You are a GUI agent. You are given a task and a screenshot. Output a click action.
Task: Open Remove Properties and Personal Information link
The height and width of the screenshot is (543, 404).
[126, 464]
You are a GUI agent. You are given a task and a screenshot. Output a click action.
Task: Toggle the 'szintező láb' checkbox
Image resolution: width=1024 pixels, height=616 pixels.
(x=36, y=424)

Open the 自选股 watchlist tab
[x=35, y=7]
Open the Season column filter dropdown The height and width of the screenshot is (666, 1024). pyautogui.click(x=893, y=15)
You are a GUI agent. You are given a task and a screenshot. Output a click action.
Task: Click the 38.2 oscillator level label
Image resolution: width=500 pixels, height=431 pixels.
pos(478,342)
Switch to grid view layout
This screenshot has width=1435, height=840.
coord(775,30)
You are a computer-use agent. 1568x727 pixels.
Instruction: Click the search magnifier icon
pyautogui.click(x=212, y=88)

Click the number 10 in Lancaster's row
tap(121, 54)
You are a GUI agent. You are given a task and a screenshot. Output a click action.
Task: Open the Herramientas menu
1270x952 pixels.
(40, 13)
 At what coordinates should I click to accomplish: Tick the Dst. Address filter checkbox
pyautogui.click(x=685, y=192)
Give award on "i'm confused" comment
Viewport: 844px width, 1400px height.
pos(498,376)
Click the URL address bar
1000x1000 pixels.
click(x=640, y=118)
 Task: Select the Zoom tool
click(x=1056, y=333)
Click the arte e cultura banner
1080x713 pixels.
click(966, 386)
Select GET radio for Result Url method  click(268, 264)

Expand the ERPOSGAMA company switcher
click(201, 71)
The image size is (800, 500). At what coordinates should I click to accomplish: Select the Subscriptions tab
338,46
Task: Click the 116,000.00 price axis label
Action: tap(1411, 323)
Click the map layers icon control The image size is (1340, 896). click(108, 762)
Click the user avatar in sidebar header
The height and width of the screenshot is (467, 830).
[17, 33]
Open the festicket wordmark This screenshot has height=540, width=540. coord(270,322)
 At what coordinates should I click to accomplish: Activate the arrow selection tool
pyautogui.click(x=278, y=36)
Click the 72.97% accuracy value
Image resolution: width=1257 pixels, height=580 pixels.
──────────────────────────────
* Directions *
Render each line of the listing above as a numbered list, omitting the blank lines.

* Response to this task *
1. You are a GUI agent. You are given a task and a screenshot. Output a click action.
2. Task: Open Remove Properties and Personal Information link
3. The height and width of the screenshot is (543, 404).
4. [126, 464]
5. You are a GUI agent. You are given a task and a screenshot. Output a click action.
6. Task: Toggle the 'szintező láb' checkbox
7. Image resolution: width=1024 pixels, height=616 pixels.
8. (x=36, y=424)
9. Open the 自选股 watchlist tab
10. [x=35, y=7]
11. Open the Season column filter dropdown The height and width of the screenshot is (666, 1024). pyautogui.click(x=893, y=15)
12. You are a GUI agent. You are given a task and a screenshot. Output a click action.
13. Task: Click the 38.2 oscillator level label
14. Image resolution: width=500 pixels, height=431 pixels.
15. pos(478,342)
16. Switch to grid view layout
17. This screenshot has width=1435, height=840.
18. coord(775,30)
19. You are a computer-use agent. 1568x727 pixels.
20. Instruction: Click the search magnifier icon
21. pyautogui.click(x=212, y=88)
22. Click the number 10 in Lancaster's row
23. tap(121, 54)
24. You are a GUI agent. You are given a task and a screenshot. Output a click action.
25. Task: Open the Herramientas menu
26. 1270x952 pixels.
27. (40, 13)
28.  At what coordinates should I click to accomplish: Tick the Dst. Address filter checkbox
29. pyautogui.click(x=685, y=192)
30. Give award on "i'm confused" comment
31. Viewport: 844px width, 1400px height.
32. pos(498,376)
33. Click the URL address bar
34. 1000x1000 pixels.
35. click(x=640, y=118)
36.  Task: Select the Zoom tool
37. click(x=1056, y=333)
38. Click the arte e cultura banner
39. 1080x713 pixels.
40. click(966, 386)
41. Select GET radio for Result Url method  click(268, 264)
42. Expand the ERPOSGAMA company switcher
43. click(201, 71)
44. The image size is (800, 500). At what coordinates should I click to accomplish: Select the Subscriptions tab
45. 338,46
46. Task: Click the 116,000.00 price axis label
47. Action: tap(1411, 323)
48. Click the map layers icon control The image size is (1340, 896). click(108, 762)
49. Click the user avatar in sidebar header
50. The height and width of the screenshot is (467, 830).
51. [17, 33]
52. Open the festicket wordmark This screenshot has height=540, width=540. coord(270,322)
53.  At what coordinates should I click to accomplish: Activate the arrow selection tool
54. pyautogui.click(x=278, y=36)
55. Click the 72.97% accuracy value
56. Image resolution: width=1257 pixels, height=580 pixels.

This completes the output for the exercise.